表1 金华市中蜂样本采集信息与多样性指数

武义、磐安的单倍型多样度最低(均为0.417)。金华市中蜂整体核苷酸多样度(Pi)为0.00162，各地理群体中东阳最高(0.00282)，婺城和武义最低(均为0.00054)。各个地理群体的平均核苷酸差异数也是东阳最大，婺城和武义最小。

2.3 群体遗传结构

金华市中蜂地理群体间的遗传距离分析显示(表2)，平均遗传距离为0.002±0.001。金东(JD)、浦江(PJ)、东阳(DY)两两群体间的遗传距离最大，均为0.003，而且这3个群体与金华市其它群体间的遗传距离也较大(0.002～0.003)。婺城(WC)与武义(WY)群体间的遗传距离最小(0.000)。
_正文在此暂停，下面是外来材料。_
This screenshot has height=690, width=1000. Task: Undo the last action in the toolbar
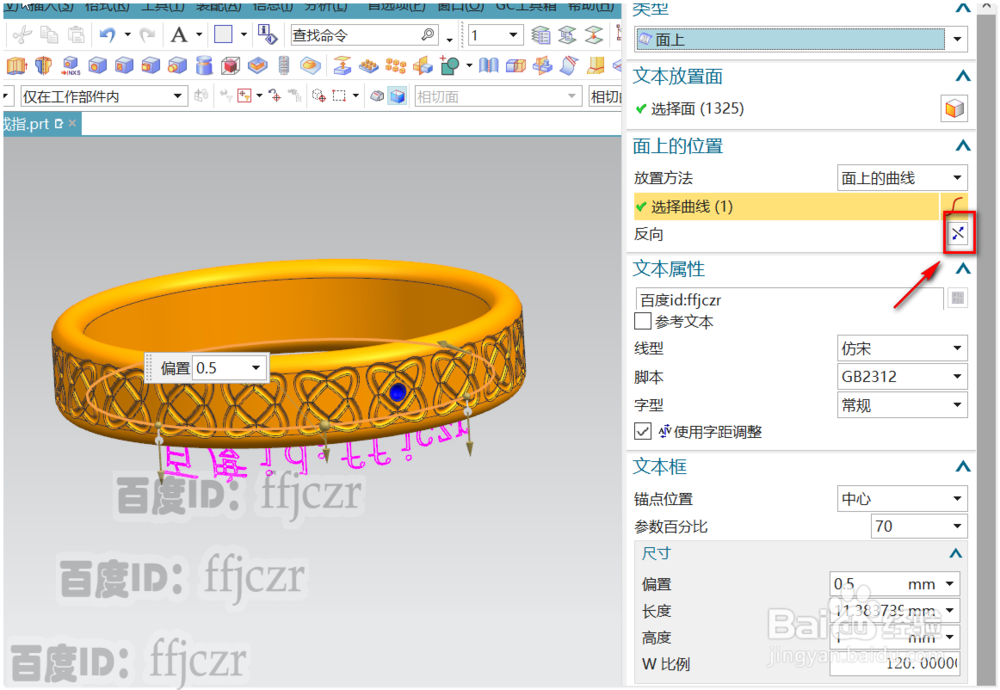(x=107, y=33)
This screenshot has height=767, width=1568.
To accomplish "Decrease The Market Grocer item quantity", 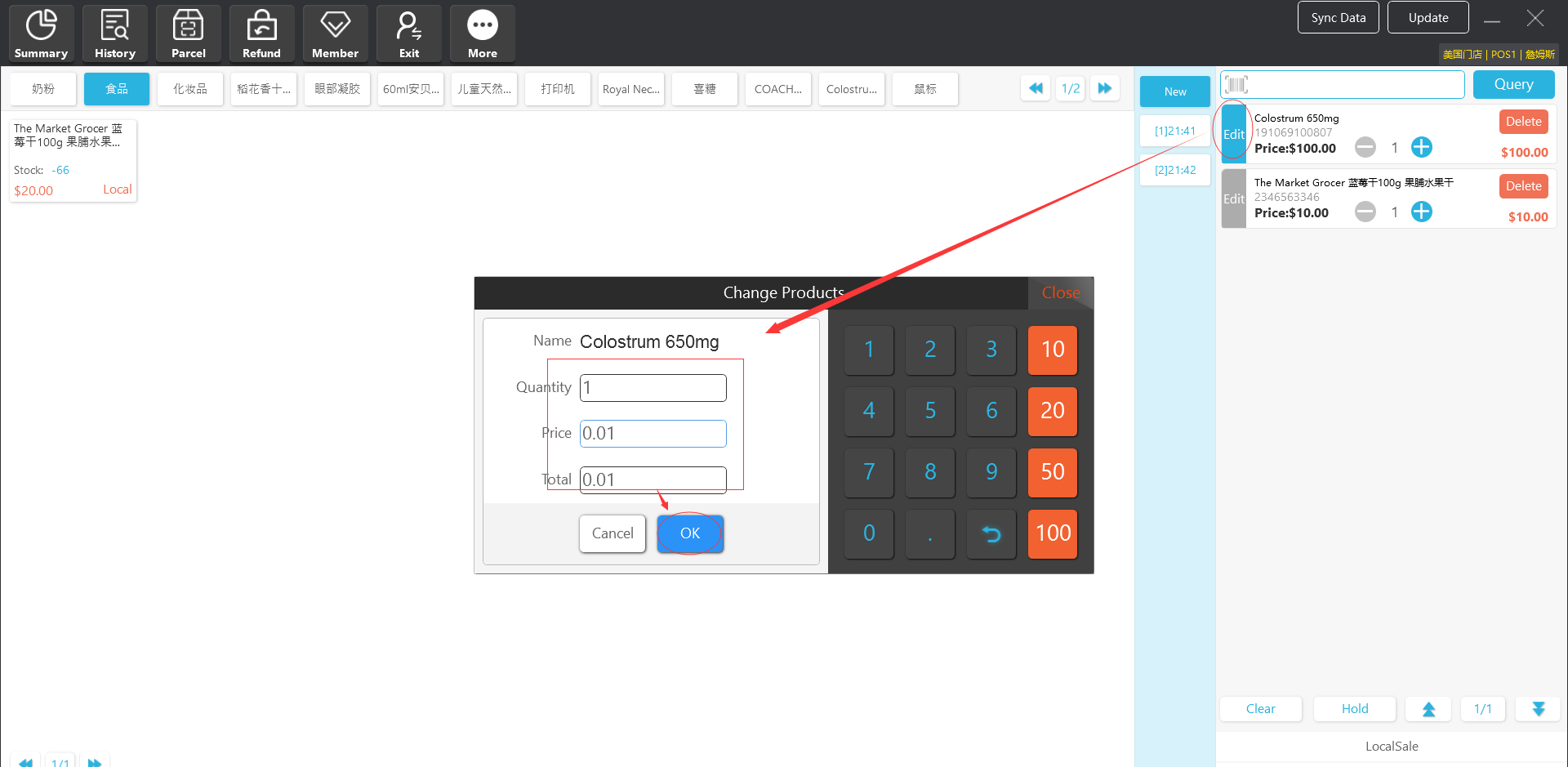I will pos(1365,212).
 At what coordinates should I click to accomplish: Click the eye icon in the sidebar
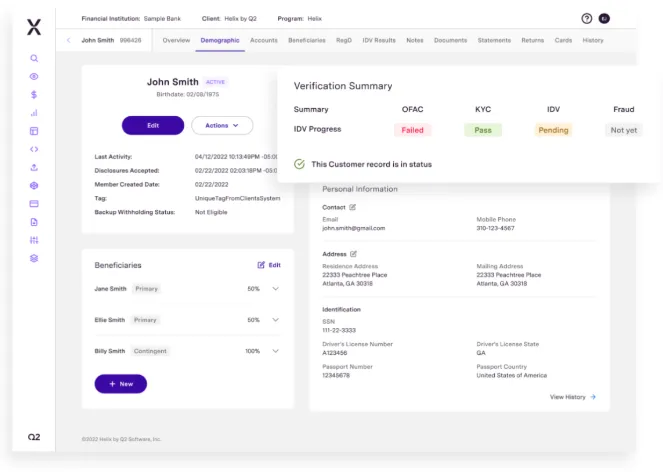point(34,76)
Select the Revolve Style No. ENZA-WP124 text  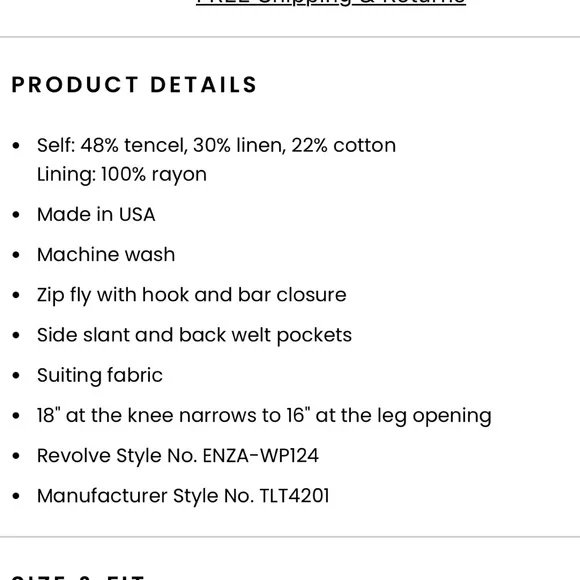178,456
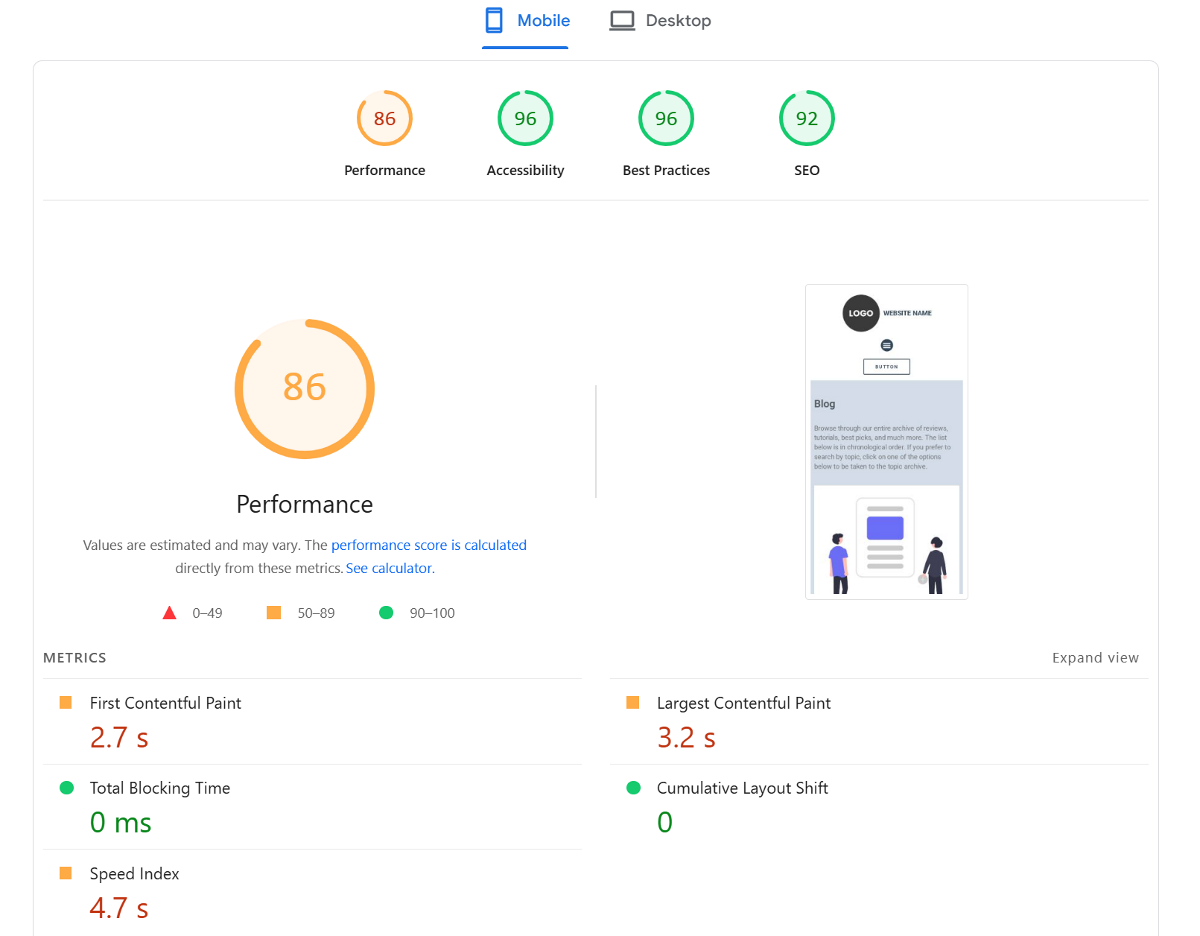Viewport: 1200px width, 936px height.
Task: Open the performance score is calculated link
Action: pyautogui.click(x=428, y=545)
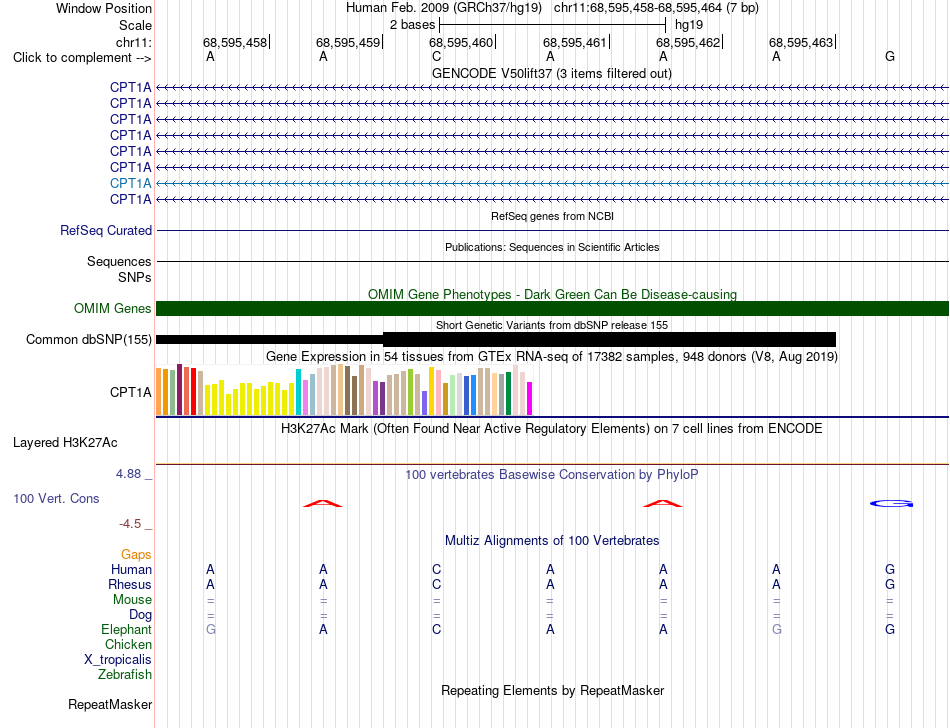Click the dark green OMIM Genes bar

pyautogui.click(x=553, y=308)
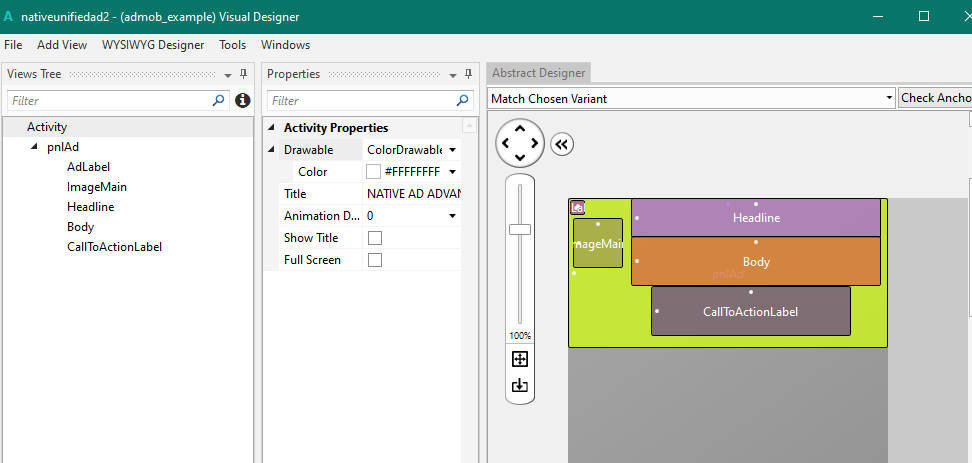The image size is (972, 463).
Task: Click the double-chevron collapse button
Action: pyautogui.click(x=562, y=144)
群体分子变异分析(AMOVA)结果显示，金华市中蜂地理群体间有较明显的遗传分化(FST=0.212,P<0.01)，但这种变异大部分来自于群体内部，占78.79%，少部分的遗传变异来自于群体间，占21.21%。

各地理群体间的遗传分化系数FST为-0.125～0.500(表2)。其中金东(JD)与金华市其它地理群体间的遗传分化系数FST最大(0.286～0.500)，存在显著或极显著差异(P<0.05或P<0.01)。其次，浦江(PJ)与金华市其它地理群体间的遗传分化系数FST也较大(0.224～0.500)，存在显著或极显著差异(P<0.05或P<0.01)。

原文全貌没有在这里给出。